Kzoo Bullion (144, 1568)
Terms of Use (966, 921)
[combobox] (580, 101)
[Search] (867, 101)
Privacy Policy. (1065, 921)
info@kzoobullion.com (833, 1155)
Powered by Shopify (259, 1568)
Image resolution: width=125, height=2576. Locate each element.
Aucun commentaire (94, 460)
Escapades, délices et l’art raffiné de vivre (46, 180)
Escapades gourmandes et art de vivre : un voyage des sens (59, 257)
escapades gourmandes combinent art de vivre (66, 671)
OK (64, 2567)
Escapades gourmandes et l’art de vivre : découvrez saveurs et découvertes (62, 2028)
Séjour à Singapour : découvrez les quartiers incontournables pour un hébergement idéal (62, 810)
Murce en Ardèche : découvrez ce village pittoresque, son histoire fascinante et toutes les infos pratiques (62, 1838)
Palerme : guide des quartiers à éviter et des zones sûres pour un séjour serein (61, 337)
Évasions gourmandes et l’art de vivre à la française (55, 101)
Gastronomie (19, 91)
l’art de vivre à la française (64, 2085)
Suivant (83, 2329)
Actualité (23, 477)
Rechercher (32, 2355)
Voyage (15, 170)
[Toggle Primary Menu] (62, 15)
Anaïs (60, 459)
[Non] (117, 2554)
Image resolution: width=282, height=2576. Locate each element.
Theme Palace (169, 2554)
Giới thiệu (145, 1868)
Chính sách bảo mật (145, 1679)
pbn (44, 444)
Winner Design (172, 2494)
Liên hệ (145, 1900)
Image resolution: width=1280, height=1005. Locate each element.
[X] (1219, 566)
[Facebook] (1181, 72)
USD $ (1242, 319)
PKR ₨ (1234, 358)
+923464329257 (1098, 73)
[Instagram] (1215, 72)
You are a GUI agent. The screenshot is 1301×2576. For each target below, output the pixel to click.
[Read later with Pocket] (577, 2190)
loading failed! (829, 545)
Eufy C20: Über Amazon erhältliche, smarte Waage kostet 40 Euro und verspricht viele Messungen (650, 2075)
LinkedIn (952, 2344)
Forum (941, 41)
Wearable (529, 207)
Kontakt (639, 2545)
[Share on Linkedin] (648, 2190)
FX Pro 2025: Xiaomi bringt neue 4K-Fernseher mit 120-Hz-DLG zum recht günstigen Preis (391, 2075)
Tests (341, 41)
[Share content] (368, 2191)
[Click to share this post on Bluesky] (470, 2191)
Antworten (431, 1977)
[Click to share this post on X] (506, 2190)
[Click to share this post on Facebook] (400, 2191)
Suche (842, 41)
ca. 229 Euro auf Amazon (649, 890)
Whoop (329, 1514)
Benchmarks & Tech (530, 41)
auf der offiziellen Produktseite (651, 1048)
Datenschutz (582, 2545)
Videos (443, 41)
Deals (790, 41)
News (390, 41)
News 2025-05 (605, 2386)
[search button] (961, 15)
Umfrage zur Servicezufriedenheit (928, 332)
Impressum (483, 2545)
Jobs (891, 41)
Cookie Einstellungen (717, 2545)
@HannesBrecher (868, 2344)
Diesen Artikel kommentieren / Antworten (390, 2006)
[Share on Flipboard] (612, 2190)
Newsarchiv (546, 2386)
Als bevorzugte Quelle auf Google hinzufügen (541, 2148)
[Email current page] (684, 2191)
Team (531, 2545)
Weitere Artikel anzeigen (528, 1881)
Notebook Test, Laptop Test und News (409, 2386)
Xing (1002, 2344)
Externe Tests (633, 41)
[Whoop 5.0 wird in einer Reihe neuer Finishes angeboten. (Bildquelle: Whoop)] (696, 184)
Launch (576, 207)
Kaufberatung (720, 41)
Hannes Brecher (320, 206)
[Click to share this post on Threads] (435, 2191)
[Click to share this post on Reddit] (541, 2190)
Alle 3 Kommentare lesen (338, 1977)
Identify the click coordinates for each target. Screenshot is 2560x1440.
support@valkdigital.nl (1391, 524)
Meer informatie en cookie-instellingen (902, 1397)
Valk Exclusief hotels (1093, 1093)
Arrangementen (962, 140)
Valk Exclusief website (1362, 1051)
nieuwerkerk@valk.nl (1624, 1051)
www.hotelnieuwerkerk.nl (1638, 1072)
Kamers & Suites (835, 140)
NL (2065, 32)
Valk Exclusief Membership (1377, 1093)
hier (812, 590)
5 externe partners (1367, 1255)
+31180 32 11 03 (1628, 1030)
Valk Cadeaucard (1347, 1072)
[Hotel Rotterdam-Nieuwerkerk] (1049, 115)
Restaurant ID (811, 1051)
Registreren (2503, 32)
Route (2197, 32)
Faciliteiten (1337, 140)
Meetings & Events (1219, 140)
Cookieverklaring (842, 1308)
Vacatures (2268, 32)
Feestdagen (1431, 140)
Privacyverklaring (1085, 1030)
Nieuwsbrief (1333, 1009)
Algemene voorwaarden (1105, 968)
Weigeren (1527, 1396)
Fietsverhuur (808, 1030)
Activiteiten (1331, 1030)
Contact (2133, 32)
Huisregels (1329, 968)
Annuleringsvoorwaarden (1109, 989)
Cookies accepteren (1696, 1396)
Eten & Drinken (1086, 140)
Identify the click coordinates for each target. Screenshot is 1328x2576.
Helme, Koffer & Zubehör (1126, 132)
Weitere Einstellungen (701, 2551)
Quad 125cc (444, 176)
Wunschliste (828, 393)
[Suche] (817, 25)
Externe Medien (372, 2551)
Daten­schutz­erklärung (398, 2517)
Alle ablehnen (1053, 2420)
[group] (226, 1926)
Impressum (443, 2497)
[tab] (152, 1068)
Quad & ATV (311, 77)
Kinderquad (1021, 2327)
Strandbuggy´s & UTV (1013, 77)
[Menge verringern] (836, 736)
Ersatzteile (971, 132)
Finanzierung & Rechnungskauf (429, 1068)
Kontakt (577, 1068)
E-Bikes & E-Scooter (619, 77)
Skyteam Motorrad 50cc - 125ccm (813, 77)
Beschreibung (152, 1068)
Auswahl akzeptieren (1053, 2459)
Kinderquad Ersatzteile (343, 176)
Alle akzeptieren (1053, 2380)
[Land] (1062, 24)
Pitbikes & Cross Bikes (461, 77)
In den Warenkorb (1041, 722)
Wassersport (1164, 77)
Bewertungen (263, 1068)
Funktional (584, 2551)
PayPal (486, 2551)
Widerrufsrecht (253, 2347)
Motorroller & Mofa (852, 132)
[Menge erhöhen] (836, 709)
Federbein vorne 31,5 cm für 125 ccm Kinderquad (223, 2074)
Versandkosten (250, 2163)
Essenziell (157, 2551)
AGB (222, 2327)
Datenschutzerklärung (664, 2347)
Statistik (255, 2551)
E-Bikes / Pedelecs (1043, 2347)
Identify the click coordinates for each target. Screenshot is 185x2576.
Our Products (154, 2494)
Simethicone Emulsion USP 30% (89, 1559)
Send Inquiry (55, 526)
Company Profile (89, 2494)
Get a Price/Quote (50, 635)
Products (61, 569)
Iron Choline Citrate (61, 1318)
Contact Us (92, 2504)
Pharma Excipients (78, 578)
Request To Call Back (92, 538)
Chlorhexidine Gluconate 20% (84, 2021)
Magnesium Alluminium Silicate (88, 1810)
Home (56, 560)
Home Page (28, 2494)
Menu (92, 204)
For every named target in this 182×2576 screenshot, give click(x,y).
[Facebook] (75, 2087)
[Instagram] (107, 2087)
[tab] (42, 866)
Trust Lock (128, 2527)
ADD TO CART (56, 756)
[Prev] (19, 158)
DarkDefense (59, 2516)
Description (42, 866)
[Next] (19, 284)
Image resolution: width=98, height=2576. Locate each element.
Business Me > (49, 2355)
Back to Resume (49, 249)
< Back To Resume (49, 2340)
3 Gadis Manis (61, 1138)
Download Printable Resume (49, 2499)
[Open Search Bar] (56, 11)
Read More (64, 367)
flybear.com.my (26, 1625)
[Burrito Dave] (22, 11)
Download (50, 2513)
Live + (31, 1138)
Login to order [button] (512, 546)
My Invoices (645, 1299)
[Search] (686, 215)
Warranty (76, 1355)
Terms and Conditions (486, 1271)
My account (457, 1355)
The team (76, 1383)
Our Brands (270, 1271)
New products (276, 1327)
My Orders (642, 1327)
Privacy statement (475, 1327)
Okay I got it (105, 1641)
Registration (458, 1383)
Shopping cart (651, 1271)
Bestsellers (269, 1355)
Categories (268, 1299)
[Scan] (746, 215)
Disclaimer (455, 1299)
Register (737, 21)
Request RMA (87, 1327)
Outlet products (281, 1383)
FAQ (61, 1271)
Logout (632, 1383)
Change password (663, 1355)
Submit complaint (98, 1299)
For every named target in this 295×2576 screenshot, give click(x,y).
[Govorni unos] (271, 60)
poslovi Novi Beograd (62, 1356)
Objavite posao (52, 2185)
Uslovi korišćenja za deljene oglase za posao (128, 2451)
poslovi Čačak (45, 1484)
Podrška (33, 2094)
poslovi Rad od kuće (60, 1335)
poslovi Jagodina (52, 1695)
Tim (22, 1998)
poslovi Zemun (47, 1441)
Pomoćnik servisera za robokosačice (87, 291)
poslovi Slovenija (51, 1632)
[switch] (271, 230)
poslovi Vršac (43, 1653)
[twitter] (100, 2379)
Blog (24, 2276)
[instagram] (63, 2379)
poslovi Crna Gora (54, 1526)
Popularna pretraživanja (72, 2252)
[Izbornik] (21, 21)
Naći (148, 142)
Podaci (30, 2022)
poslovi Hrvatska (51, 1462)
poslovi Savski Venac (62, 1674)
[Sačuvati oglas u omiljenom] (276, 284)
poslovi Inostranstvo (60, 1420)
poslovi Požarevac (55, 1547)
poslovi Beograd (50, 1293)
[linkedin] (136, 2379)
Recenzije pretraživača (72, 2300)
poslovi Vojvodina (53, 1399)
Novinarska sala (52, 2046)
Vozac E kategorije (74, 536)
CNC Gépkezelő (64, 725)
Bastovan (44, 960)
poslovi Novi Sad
============================================================
_Work instructions:_
Could you return exactly the stretch of the data above that starts at the line with "Valk Exclusief hotels (1093, 1093)" and ends at the line with "[tab] (152, 1068)", both lines included?

_Solution for this exercise:_
Valk Exclusief hotels (1093, 1093)
Arrangementen (962, 140)
Valk Exclusief website (1362, 1051)
nieuwerkerk@valk.nl (1624, 1051)
www.hotelnieuwerkerk.nl (1638, 1072)
Kamers & Suites (835, 140)
NL (2065, 32)
Valk Exclusief Membership (1377, 1093)
hier (812, 590)
5 externe partners (1367, 1255)
+31180 32 11 03 (1628, 1030)
Valk Cadeaucard (1347, 1072)
[Hotel Rotterdam-Nieuwerkerk] (1049, 115)
Restaurant ID (811, 1051)
Registreren (2503, 32)
Route (2197, 32)
Faciliteiten (1337, 140)
Meetings & Events (1219, 140)
Cookieverklaring (842, 1308)
Vacatures (2268, 32)
Feestdagen (1431, 140)
Privacyverklaring (1085, 1030)
Nieuwsbrief (1333, 1009)
Algemene voorwaarden (1105, 968)
Weigeren (1527, 1396)
Fietsverhuur (808, 1030)
Activiteiten (1331, 1030)
Contact (2133, 32)
Huisregels (1329, 968)
Annuleringsvoorwaarden (1109, 989)
Cookies accepteren (1696, 1396)
Eten & Drinken (1086, 140)
Identify the click coordinates for each target. Screenshot is 1328x2576.
Helme, Koffer & Zubehör (1126, 132)
Weitere Einstellungen (701, 2551)
Quad 125cc (444, 176)
Wunschliste (828, 393)
[Suche] (817, 25)
Externe Medien (372, 2551)
Daten­schutz­erklärung (398, 2517)
Alle ablehnen (1053, 2420)
[group] (226, 1926)
Impressum (443, 2497)
[tab] (152, 1068)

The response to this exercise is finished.